- **What is being asked**
If pictures appear in the lines below, skip them and copy exactly the lines from the one containing "Click the stopwatch" through the one containing "Task: Open TumblrMart shop icon", and nothing else.

- **The input**
+--

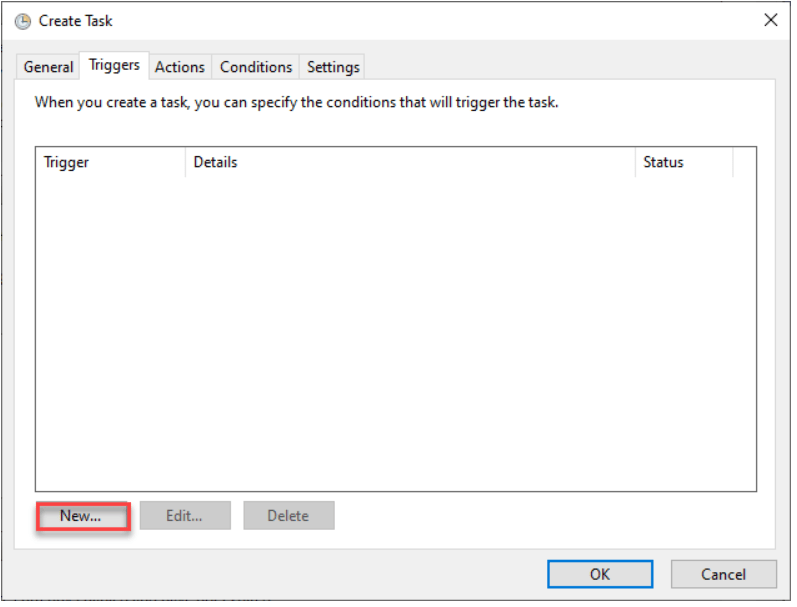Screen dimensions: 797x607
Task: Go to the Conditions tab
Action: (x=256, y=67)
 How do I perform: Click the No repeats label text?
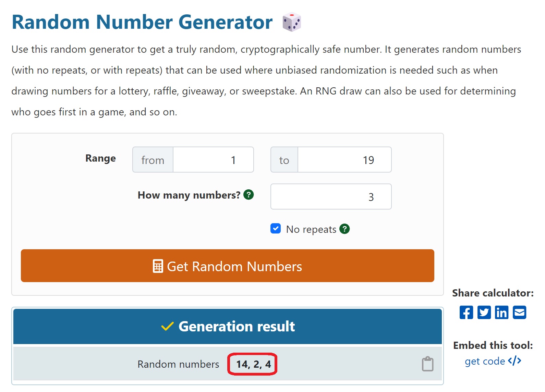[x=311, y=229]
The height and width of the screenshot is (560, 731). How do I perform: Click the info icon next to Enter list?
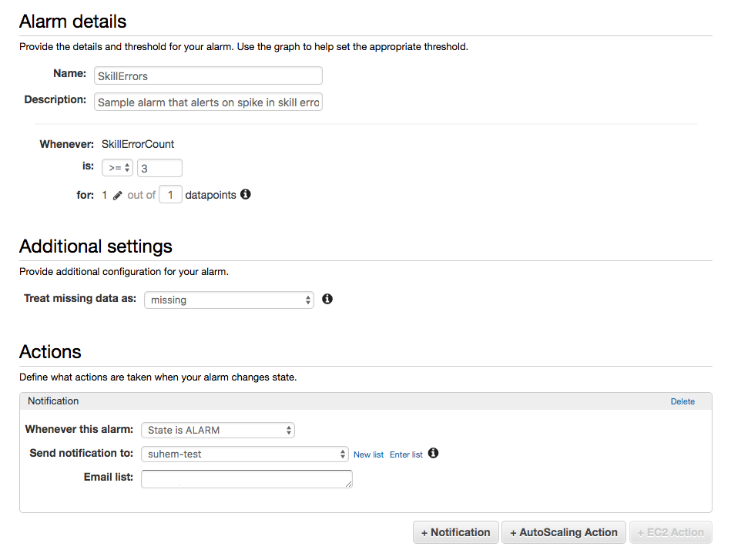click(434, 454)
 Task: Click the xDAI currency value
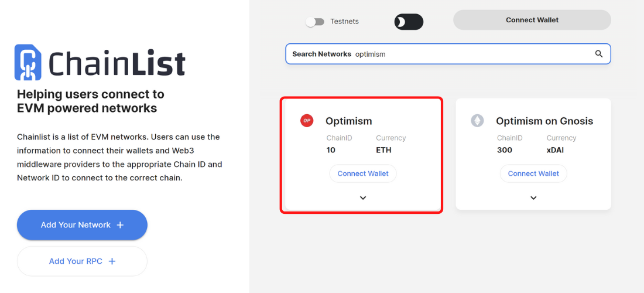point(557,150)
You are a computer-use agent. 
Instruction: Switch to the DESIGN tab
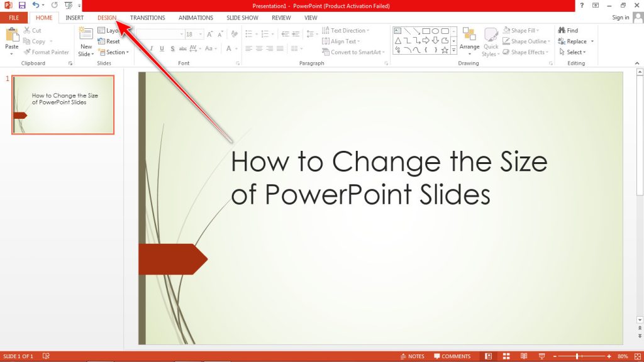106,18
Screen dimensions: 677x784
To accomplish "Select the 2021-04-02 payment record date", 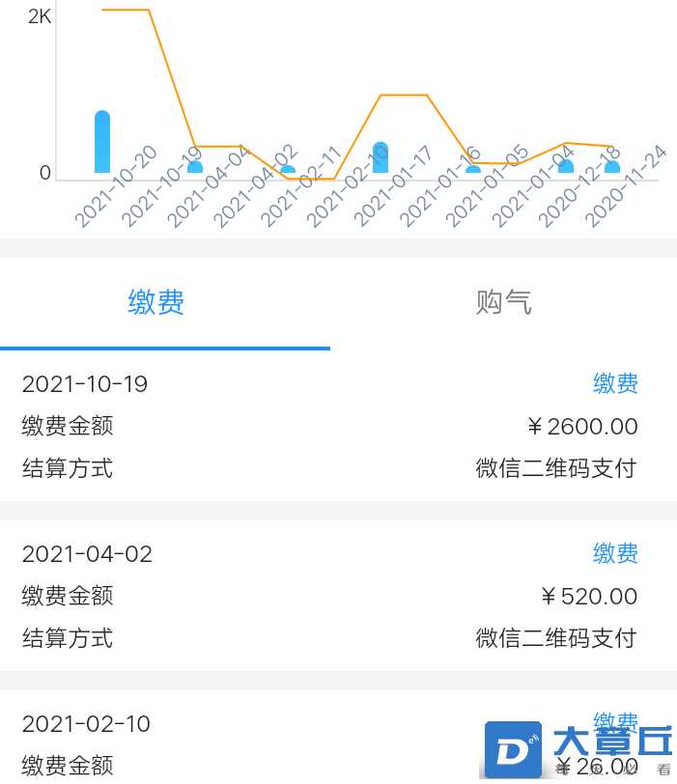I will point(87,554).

+--

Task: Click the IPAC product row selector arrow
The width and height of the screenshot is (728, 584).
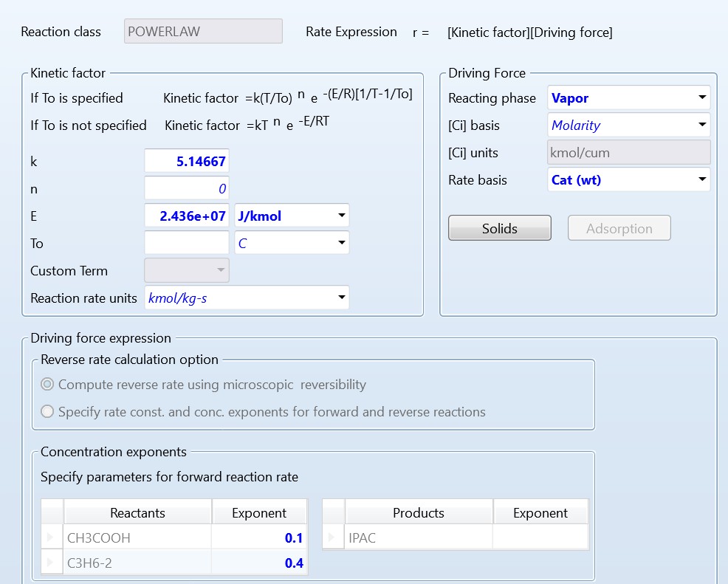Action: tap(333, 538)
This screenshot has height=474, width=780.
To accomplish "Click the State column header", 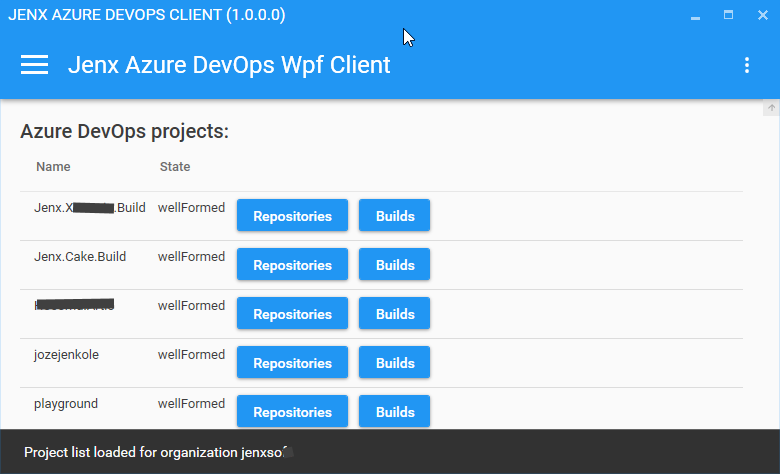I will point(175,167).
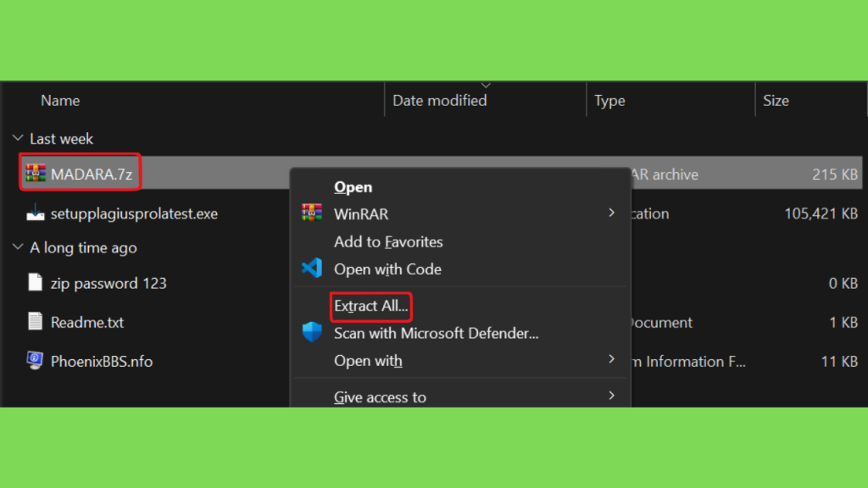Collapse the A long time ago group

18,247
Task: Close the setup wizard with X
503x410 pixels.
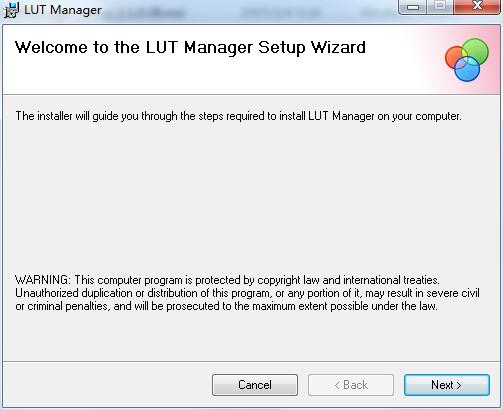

+--

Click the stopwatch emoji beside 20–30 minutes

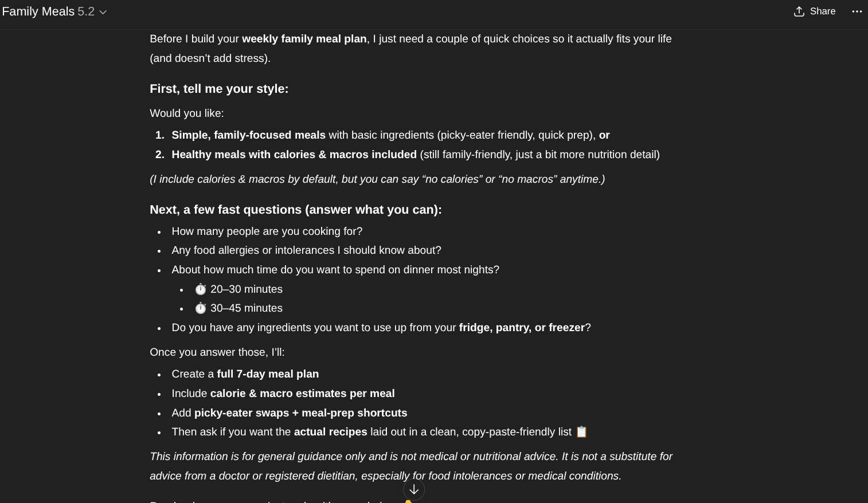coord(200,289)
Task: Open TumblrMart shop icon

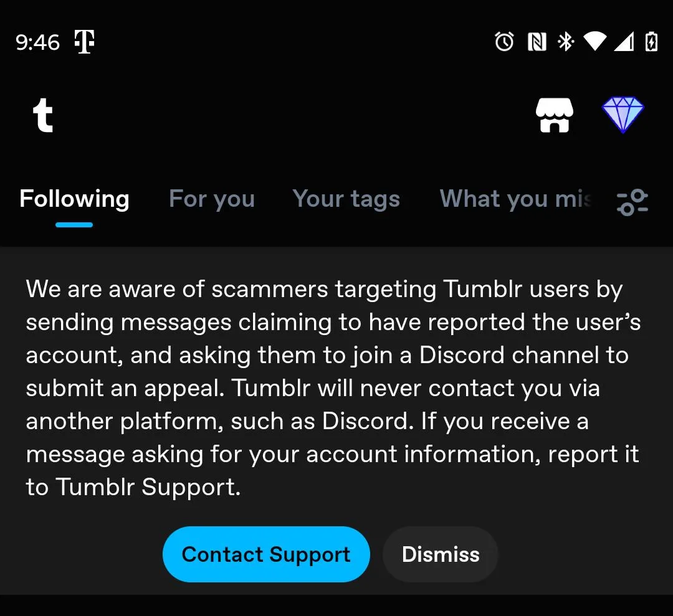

+--

- **Written solution**
Click the stopwatch emoji beside 20–30 minutes

coord(200,289)
Task: Open TumblrMart shop icon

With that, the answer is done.